◆ **Instructions for the task**
Take the line that contains "At what coordinates" and each line after it to the end of the data below, and set them down exactly, omitting pictures.

Stored data entries

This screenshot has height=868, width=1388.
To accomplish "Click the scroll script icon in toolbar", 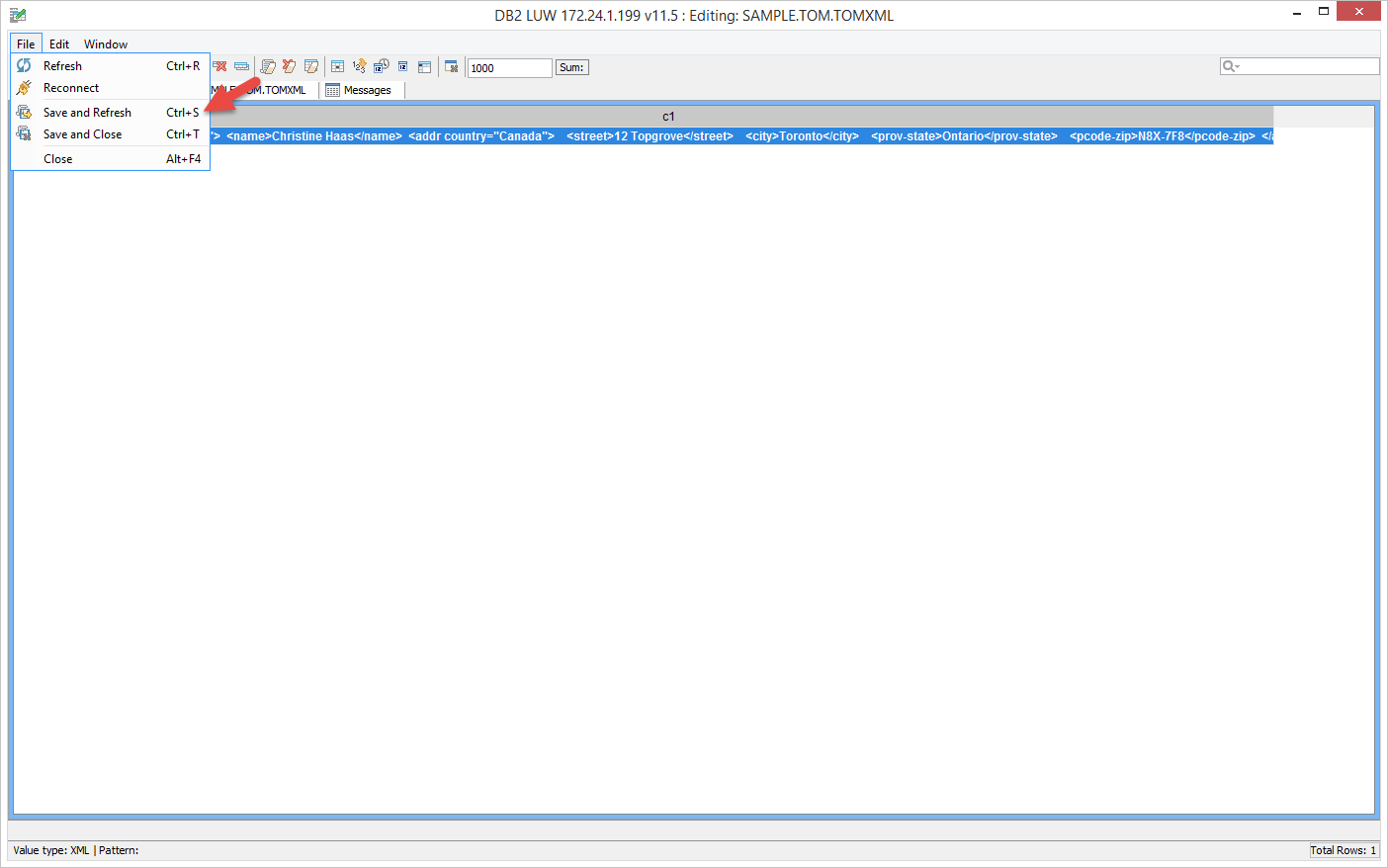I will pyautogui.click(x=267, y=66).
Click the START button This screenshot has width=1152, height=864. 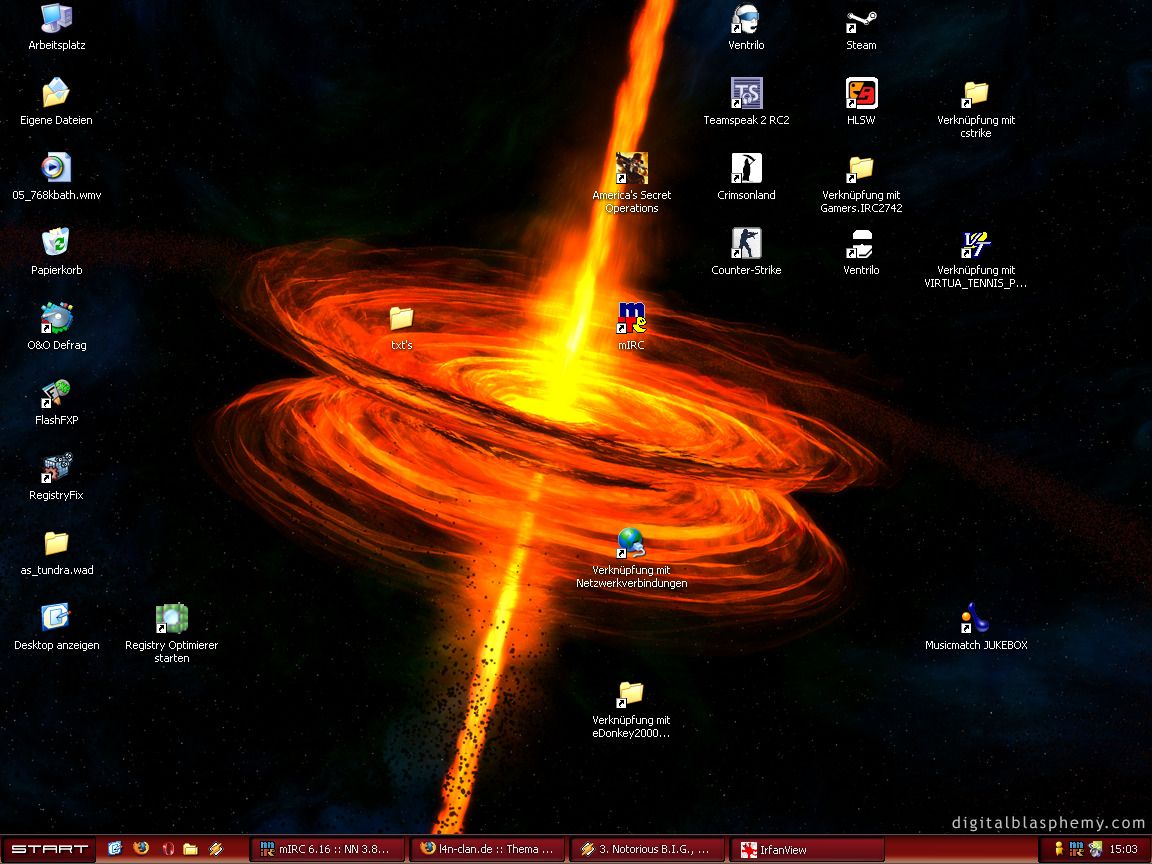49,849
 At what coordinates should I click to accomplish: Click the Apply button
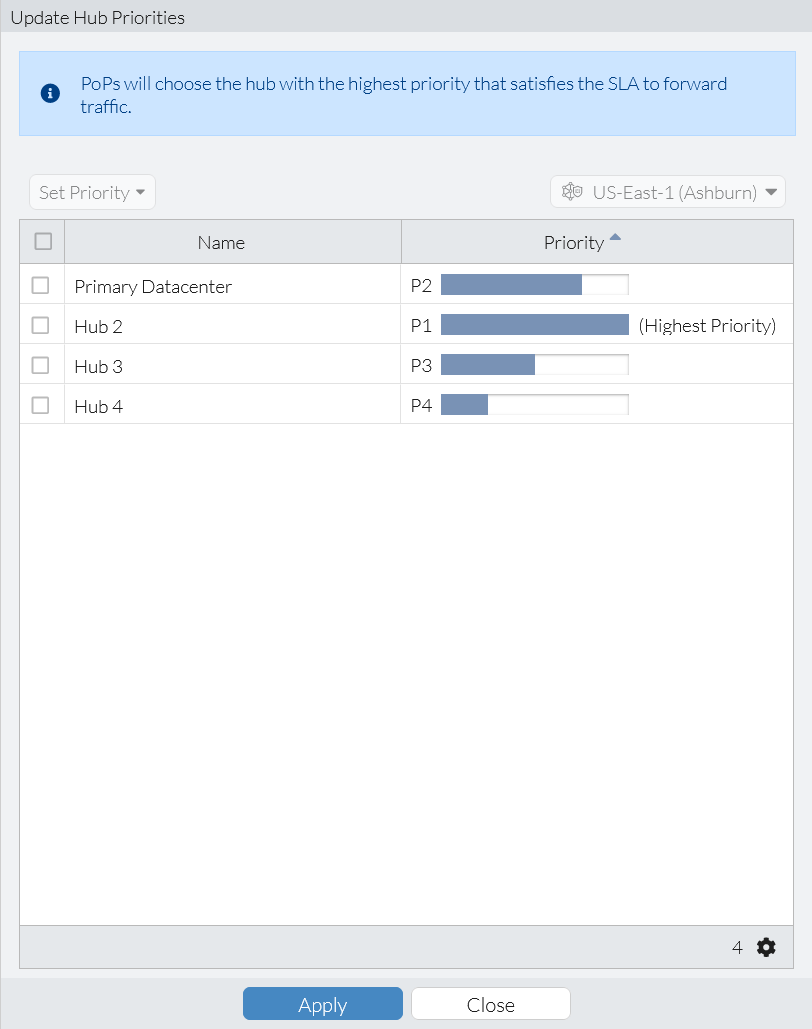pos(322,1004)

◆ **Finished exercise**
 At what coordinates should I click to accomplish: Click the Apply button
pos(322,1004)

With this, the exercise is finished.